I’ve always been told that your General Practitioner is the person to talk to when you start feeling worried about your mental health. I had tried bringing up my anxiety before, and I thought she had brushed off my concerns then. Bringing it up again was terrifying to me; I was so worried that I would be brushed off for a second time. This time, though, she referred me to a psychiatrist. I’m glad she did. He actually listened when I told him how I was spiralling and ready to try medication again. He talked to me about different types of drugs available that were appropriate for what I was experiencing, and we decided on duloxetine.
This time, it worked! It’s been just over a month now, and I can feel that it’s kicking in. Or I should say, I don’t feel much at all. Being emotionally numb sounds horrible. It’s a phrase that terrified me when weighing the pros and cons of antidepressants. Now that I’m starting to feel it, though… It’s like a vacation from the emotions I could no longer stop from taking over my entire existence. I used to wonder if I would really be OK with potentially giving up emotional highs in exchange for escaping the devastating lows that were becoming the status quo. The steady, even calm that’s starting to emerge feels worth it right now. The anxiety that had been coming in drowning waves is turning into a gentle ripple on a still lakeshore. It’s like I’m in a medically induced emotional coma, fast asleep while my mental health heals.
While my emotional life has become much more comfortable, writing has become much harder.
The biggest issue with not writing is that I’m a genius who quit her day job in the middle of a pandemic and decided to become a freelance writer… I still need to make money, but feeling this way has left me devoid of words. I sit down to write a blog post, and I can’t get past the first line. I can’t fake enthusiasm about the topics I need to write about. I can’t even get enthusiastic about my own life. In some ways, it’s lucky that there’s not a whole bunch of clients throwing money at freelancers at the moment, but the blogs I own need my words, and now I’m struggling to provide them.
A regular job seems like it would be a good fix, but have you looked at job postings? It feels like reading the obituaries. Duties include administrative tasks, reconciling inventory with invoices, staying awake all afternoon, pretending your boss is funny and working until you die.

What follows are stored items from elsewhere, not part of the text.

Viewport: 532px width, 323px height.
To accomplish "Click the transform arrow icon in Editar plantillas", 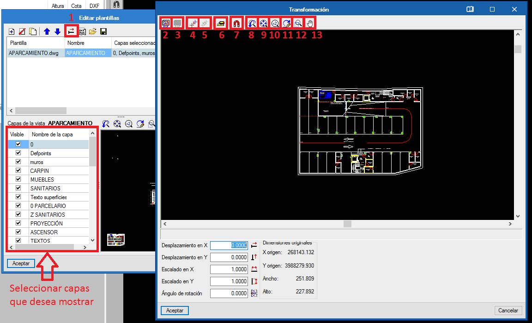I will pos(71,31).
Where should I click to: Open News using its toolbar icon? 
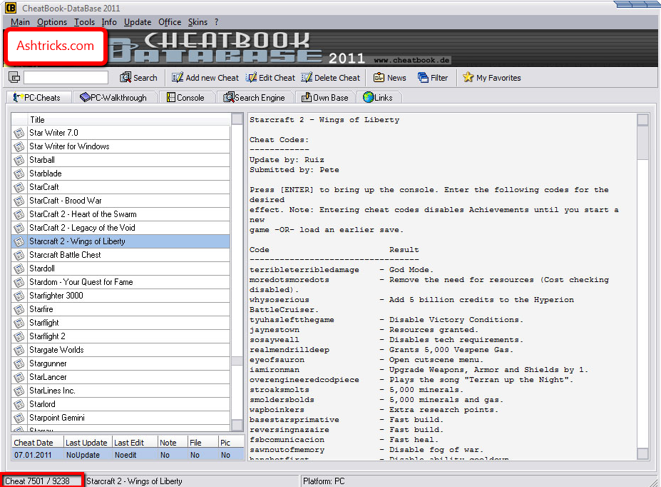(x=378, y=77)
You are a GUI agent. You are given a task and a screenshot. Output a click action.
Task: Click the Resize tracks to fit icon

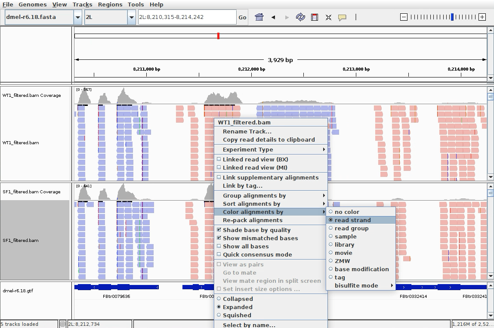[x=328, y=17]
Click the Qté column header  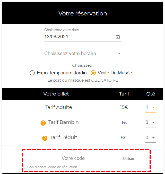tap(151, 94)
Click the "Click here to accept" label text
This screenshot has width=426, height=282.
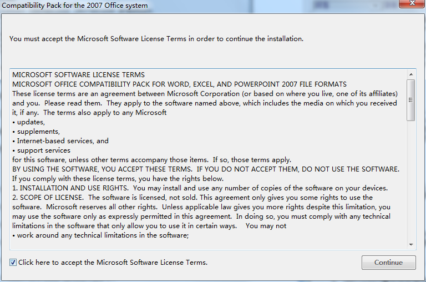click(113, 263)
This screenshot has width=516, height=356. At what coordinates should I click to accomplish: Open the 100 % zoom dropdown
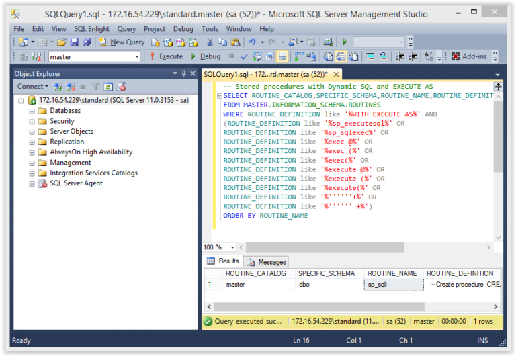pyautogui.click(x=232, y=247)
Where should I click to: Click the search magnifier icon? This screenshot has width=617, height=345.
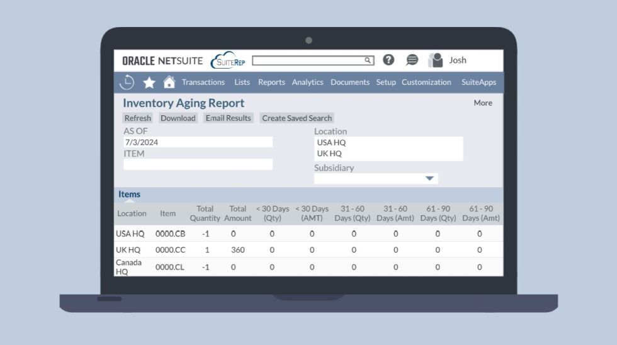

Finding new paying writing clients feels even worse; I can’t promise them that I’ll do a good job. If I can’t even write for my own blogs right now, how can I guarantee a client that I’ll deliver business-changing SEO content in five days or less?
I guess the answer is the same as the answer to the rest of my problems — Just give it time. The worst part of healing is waiting for it… You can’t get better without time. Watching time pass while tiny incremental improvements are happening feels like watching grass grow. The only way to get there is to stop watching it so closely.
In the meantime, I’m going to look at this as a small success. Waking up at 1 am with all these words to spill out is a massive improvement over the forced blog post I spent hours putting together last week. That blog post was even a step up from the week before, where the big win was sending out my Christmas cards. One small victory today, and maybe tomorrow, I’ll have one more!